Shooter, Thanks for everything! I've met that guy in the blue shirt (open collar). That's one bad muchacho! Thanks again and stay SAFE! Guy


----------



## cabolew

Great Pictures. Keep up the good work and be safe!


----------



## Hogpaw

Thanks for the picts.


----------



## stargazer

Saw that on the news. 2 cool pics. Stay safe......want to see ya back in the hood.


----------



## speckledred

Great pics! Those look like some guys that mean business. Stay safe and get home when you can.


----------



## Thunder

Great pics Shooter! Thank you for everything you do!


----------



## fishburger

Thank You. Be Safe. God Bless.


----------



## rio frio

shooter....great pics.....when you coming back home??


----------



## Blue Water Ho

Thank you and thank you, be safe. Oh and stay cool.


----------



## Brew

Cool pics Shooter. Keep your head down! When are ya comming back stateside?

Jeff


----------



## Shooter

*Coming Home*

I'll be at my home on July 18th. I fly back out Aug. 1st. I'm going to do a little camping and celebrate my youngest daughters 11th birthday. I'm going to live it up big time because life is short. I did the death clock thing someone posted and I only have 20 years left. I think the dern thing figured in the Baghdad factor. Oh well, live everyday like its your last. :birthday2 
I would like to thank everyone for their comments.

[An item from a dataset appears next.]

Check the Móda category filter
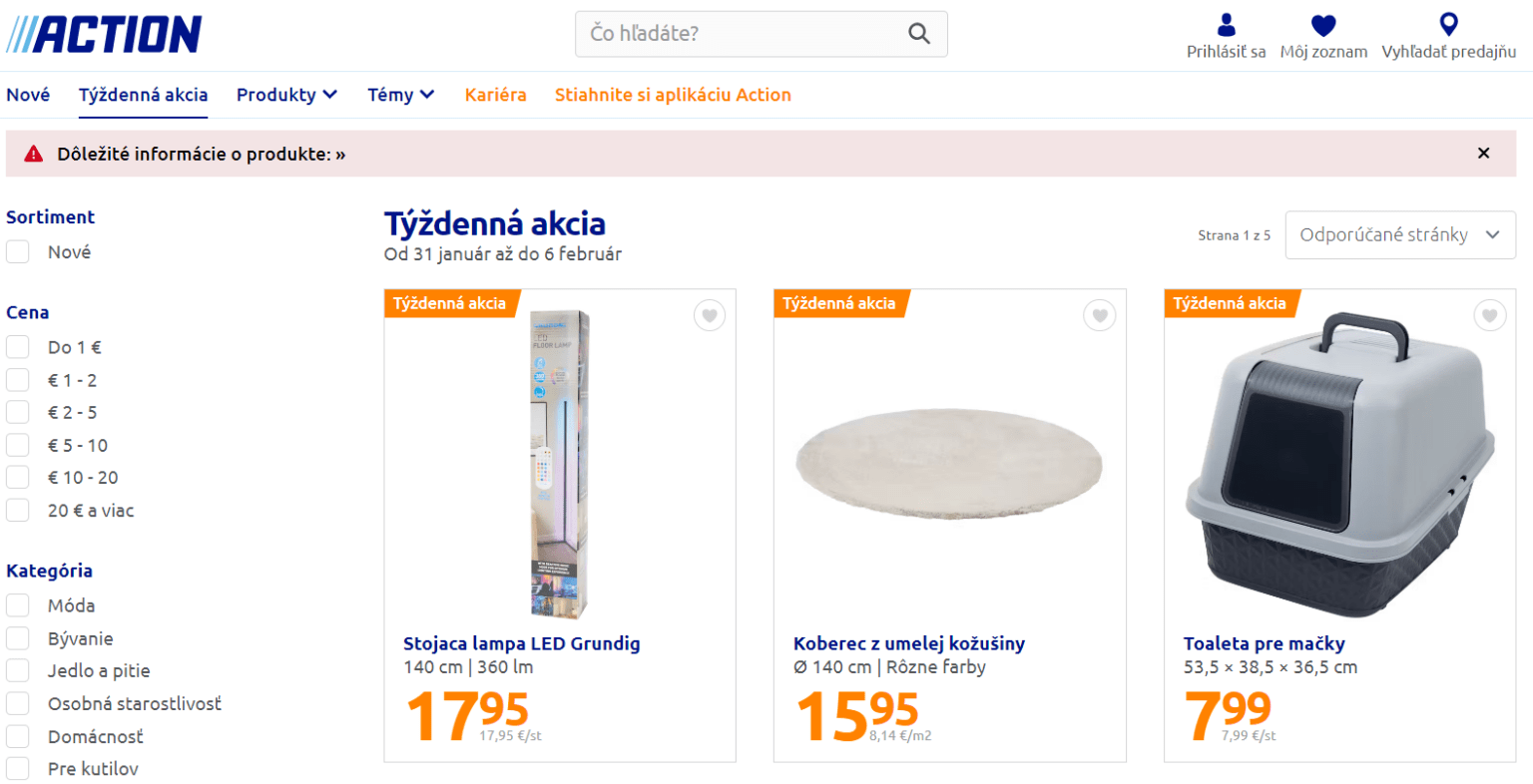Screen dimensions: 1533x784 (17, 604)
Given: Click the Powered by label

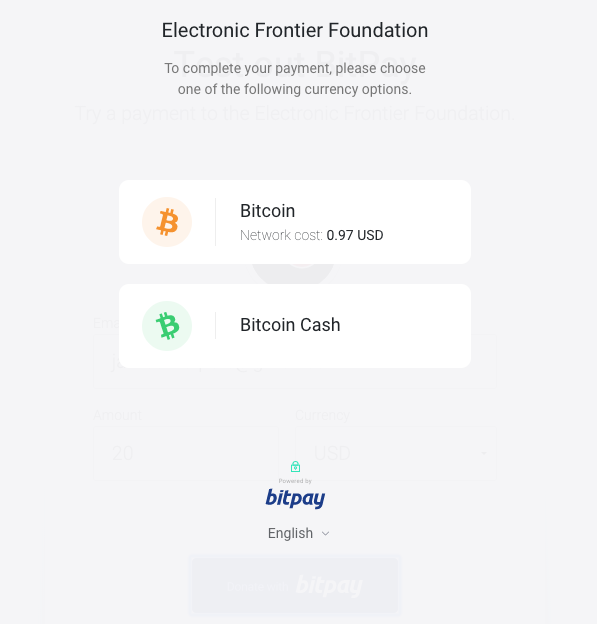Looking at the screenshot, I should [x=295, y=481].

We need to get together while I'm home. Time will be short but even a tailgate party on the side of the road sounds good right now. :spineyes:

Shooter


----------



## Boatless

Cool Pics! Thanks for serving. I was over there for a few months during Desert Storm and I know what it feels like to be coming home. Be safe, stay low, and enjoy your life.

Regards,
Gene


----------



## DIRTY WATER KUSTOMS

Man Them Are Crazy Pics.....man Be Safe And Thanks For What Your Doing Over There..........


----------